The case of work management platform ClickUp illustrates the debate. CEO Zeb Evans (젭 에번스) disclosed that after deploying about 3,000 AI agents for internal work, it cut about 22 percent of its workforce. He described it not as simple cost-cutting but as “a transition to an organisation that manages AI agents and rapidly reviews results,” and presented a so-called “100x organisation” vision.
But research findings do not support claims that adopting AI leads directly to productivity innovation. California Management Review, which published a UC Berkeley meta-analysis, concluded there is “no robust relationship” between AI adoption and overall productivity gains. A National Bureau of Economic Research study also said AI can bring some productivity improvement but pointed to a “productivity paradox,” in which perceived expectations are larger than measurable results.

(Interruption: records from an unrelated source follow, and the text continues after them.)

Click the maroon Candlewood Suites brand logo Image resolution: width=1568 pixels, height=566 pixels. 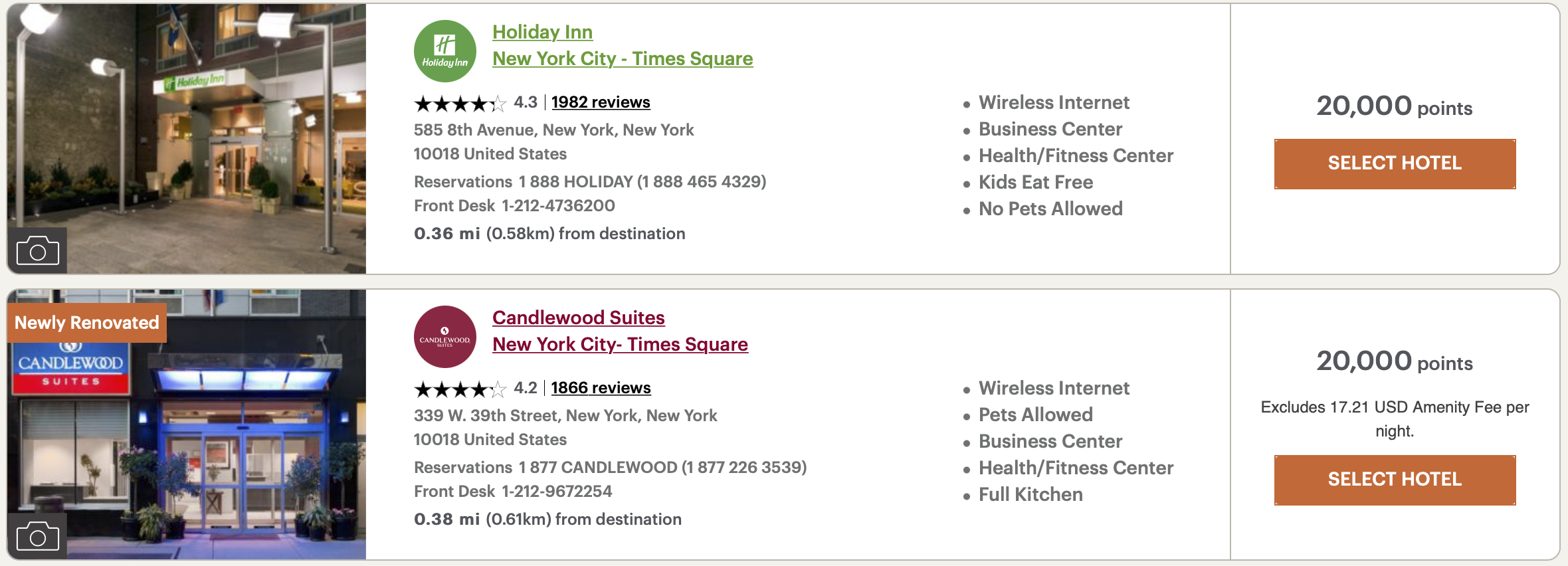click(x=444, y=337)
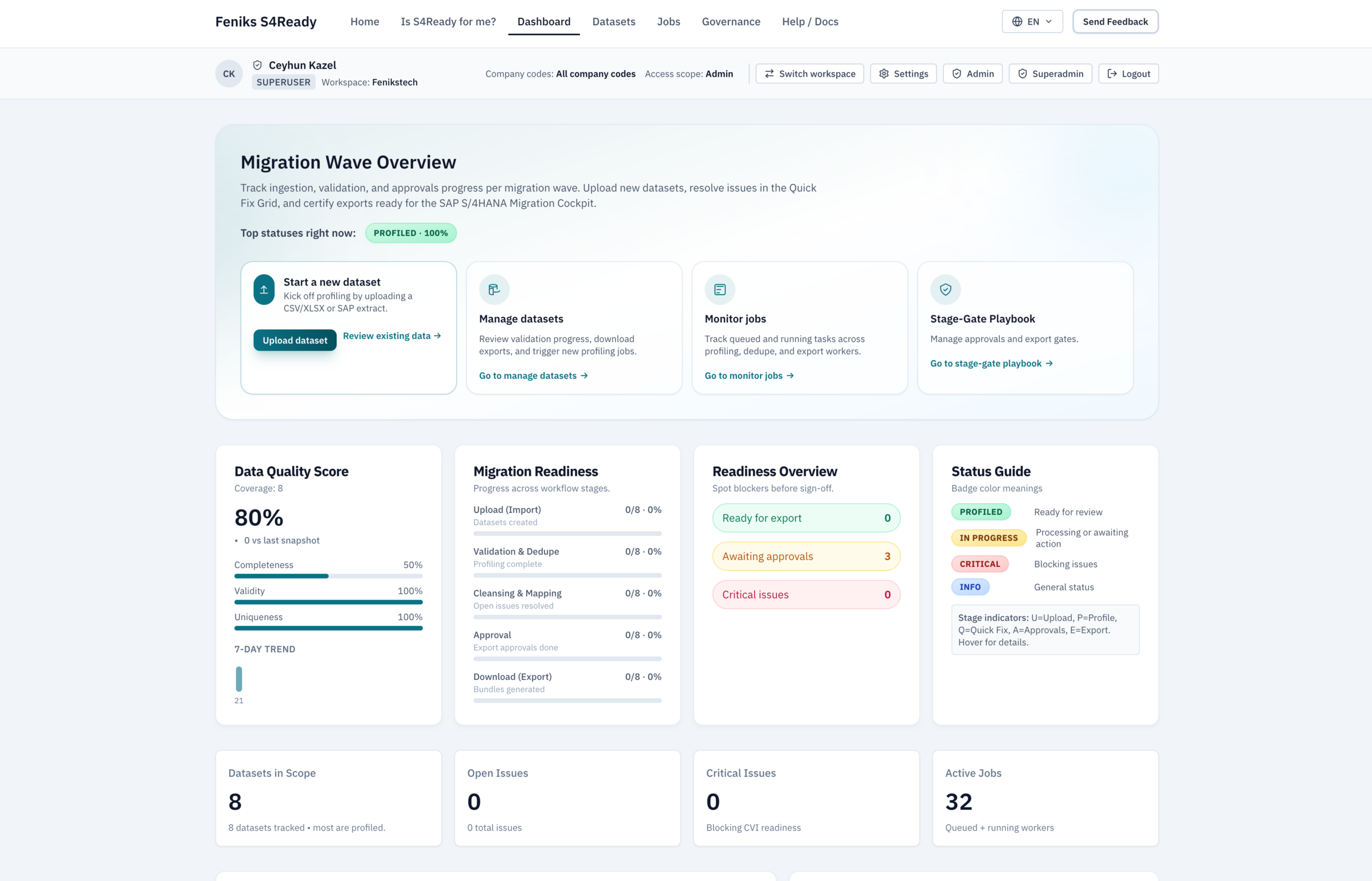
Task: Click the globe icon in language selector
Action: click(1017, 22)
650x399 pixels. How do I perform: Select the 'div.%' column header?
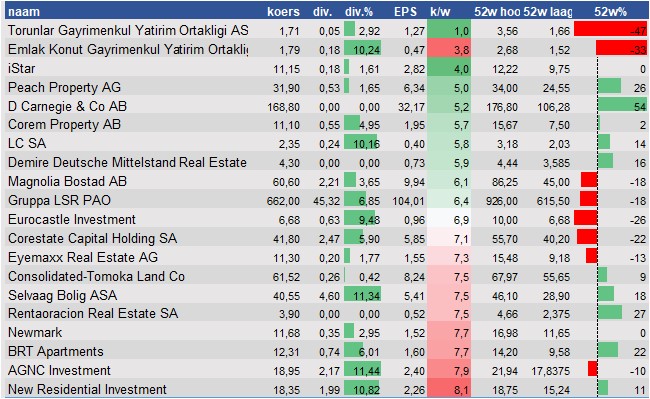point(359,12)
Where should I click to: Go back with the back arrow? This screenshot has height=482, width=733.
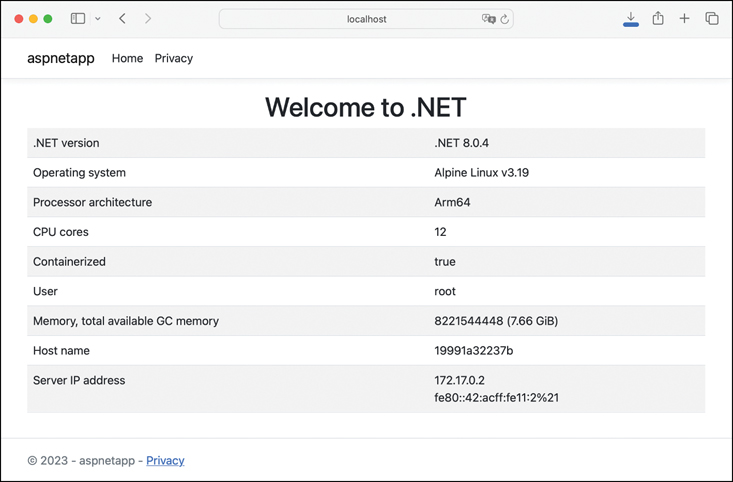(123, 19)
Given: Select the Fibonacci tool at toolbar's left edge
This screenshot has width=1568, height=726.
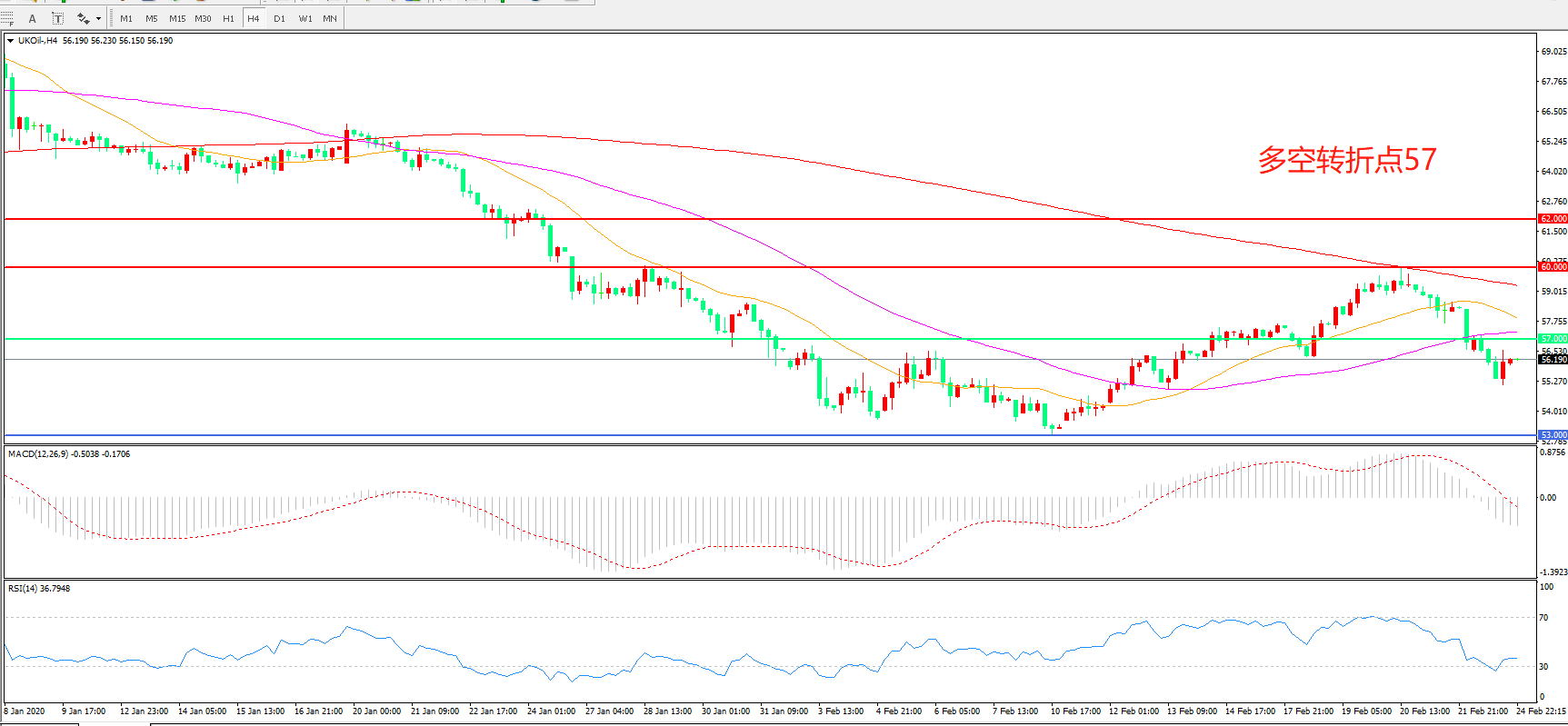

Projections about AI replacing on-the-ground work also remain limited. MIT researchers said that experiments with thousands of AI agents showed they failed to reach human-level quality in many tasks. Assuming the current pace of development in large language models, the researchers expected that around 2029 AI could perform most text-based work at 80 to 95 percent of a minimum practical quality standard. They also said it would take longer to reach a level superior to humans.
Some also warn that the spread of AI could create new bottlenecks. A study published in Harvard Business Review said that if all members of an organisation use AI to produce more outputs, executives with final approval authority could become a new bottleneck. That would mean organisational burdens could rise as approval backlogs surge.
Levie stressed that executives should not stop at a superficial experience of AI. “CEOs need to use AI a lot,” he said, adding that the process would help them understand not only AI’s potential but also the scope of human labour that is still required. As tech companies increasingly cite AI as a core rationale for layoffs and restructuring, warnings are growing that overconfidence in AI could instead lead to new organisational confusion.